Rewrite the lines from the line with "Identify the location" up to and including the line with "Image resolution: width=1813", requests included, leaving out the pictures. In the answers, multiply every coordinate by 1.55 and round to whole numbers, with halves rounded up.

Data for this task:
──────────────────────────────
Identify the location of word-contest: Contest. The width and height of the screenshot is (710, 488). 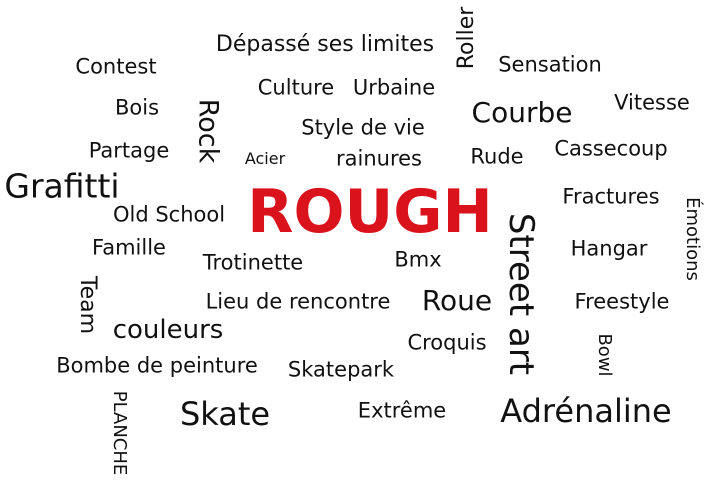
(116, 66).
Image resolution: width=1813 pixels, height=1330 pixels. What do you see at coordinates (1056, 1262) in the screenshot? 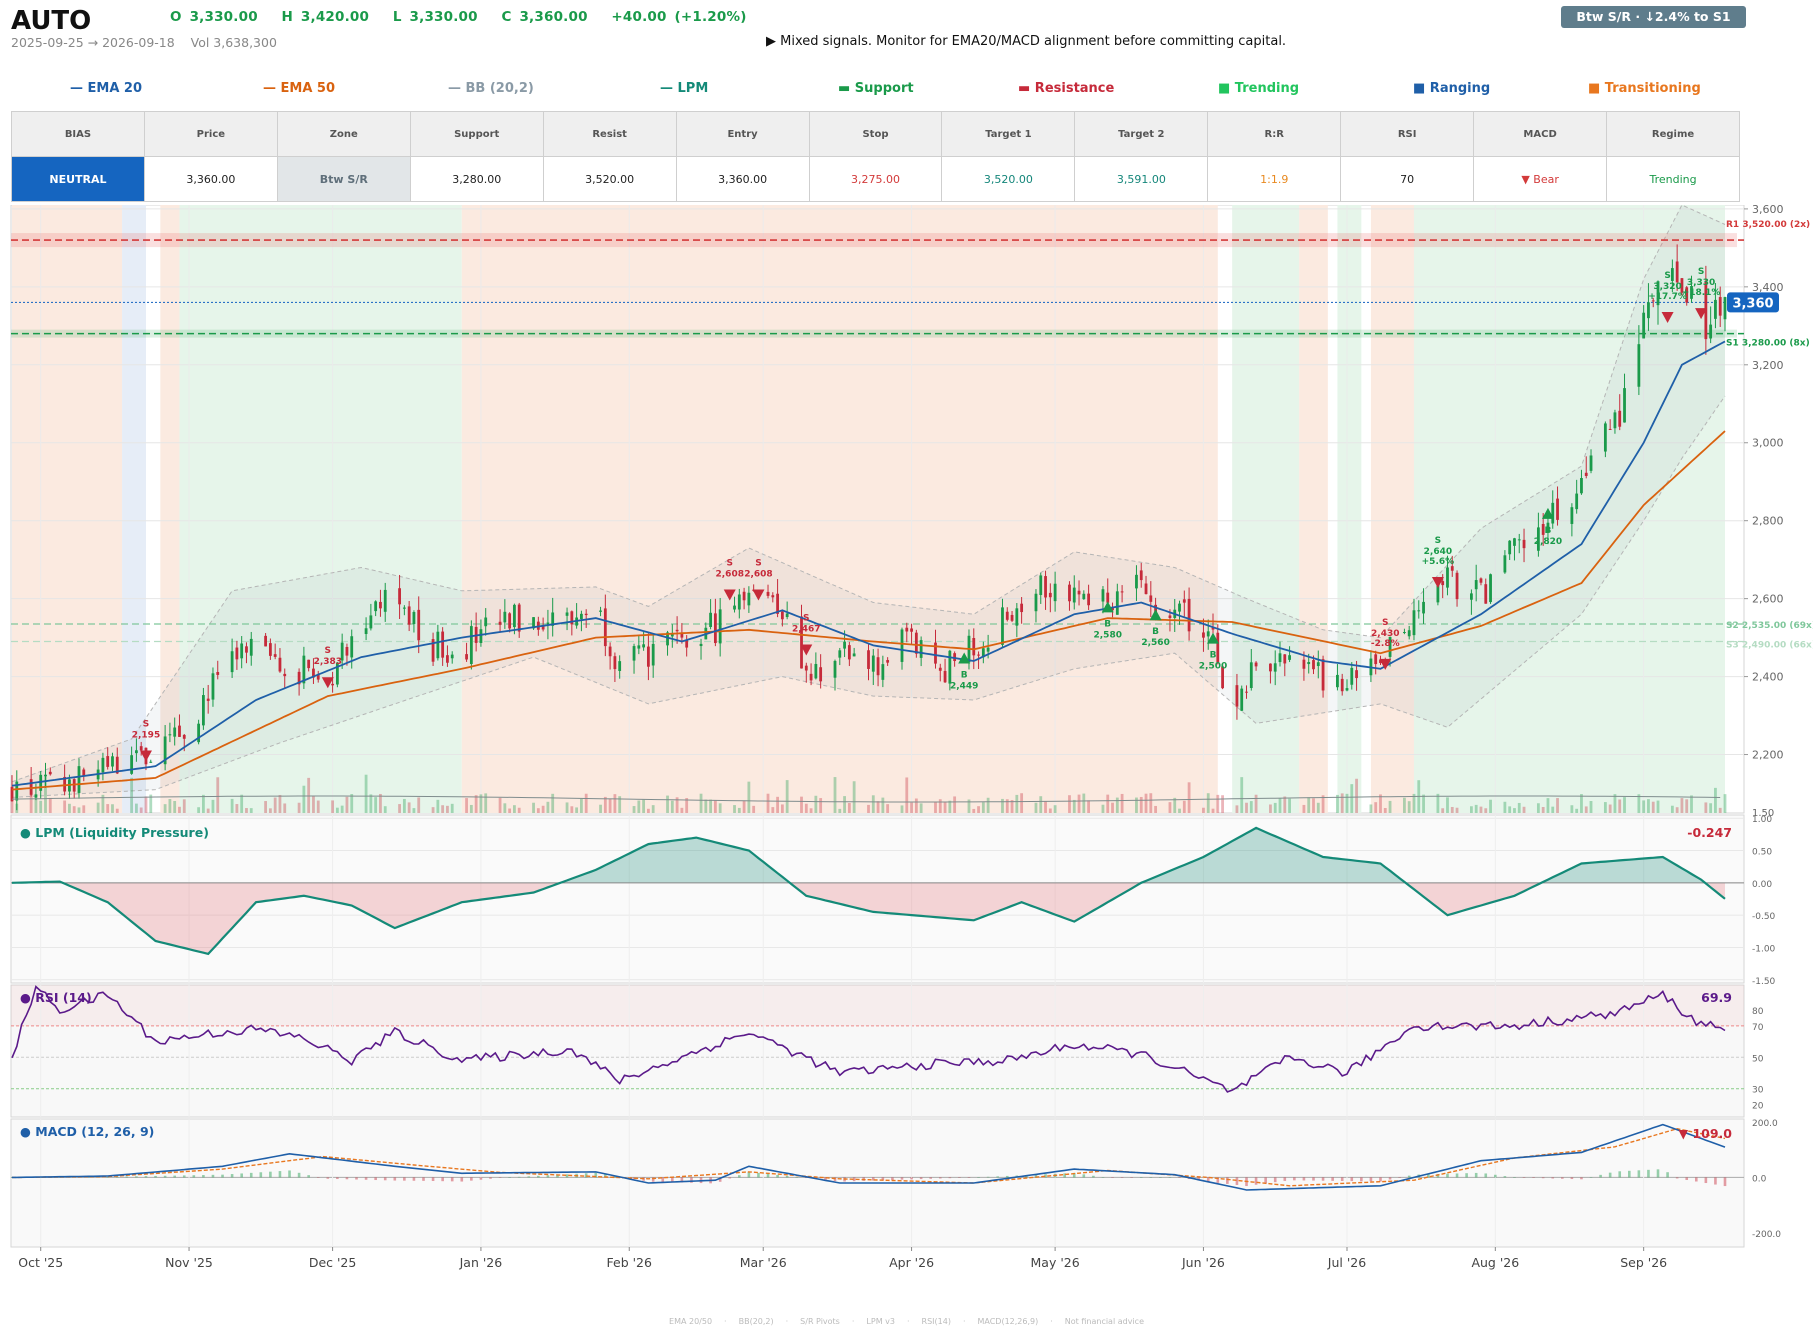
──────────────────────────────
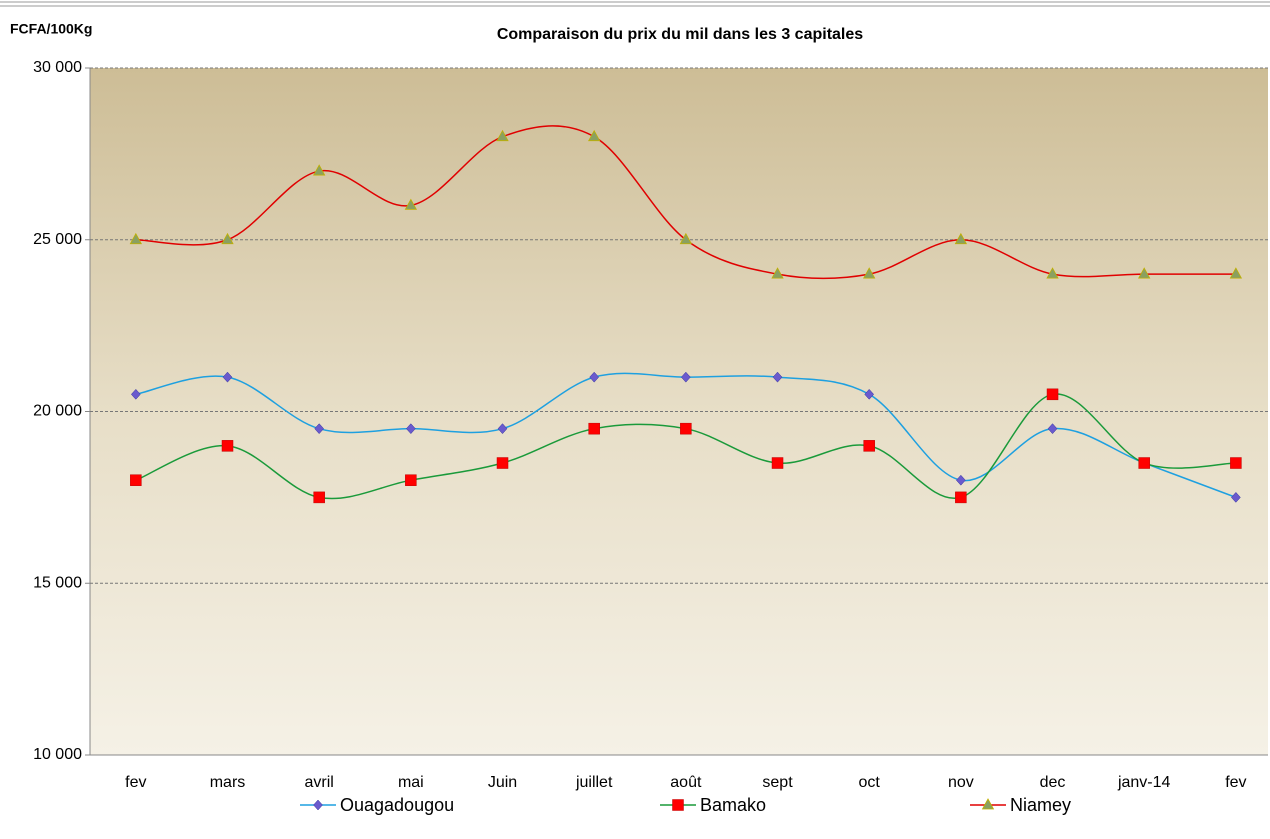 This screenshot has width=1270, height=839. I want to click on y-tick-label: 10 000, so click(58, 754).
──────────────────────────────
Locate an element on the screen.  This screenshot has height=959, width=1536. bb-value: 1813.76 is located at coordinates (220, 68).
──────────────────────────────
Written answer:
Identify the location of word-contest: Contest. The width and height of the screenshot is (710, 488). 
(180, 102).
Image resolution: width=1813 pixels, height=1330 pixels. What do you see at coordinates (1056, 1262) in the screenshot? 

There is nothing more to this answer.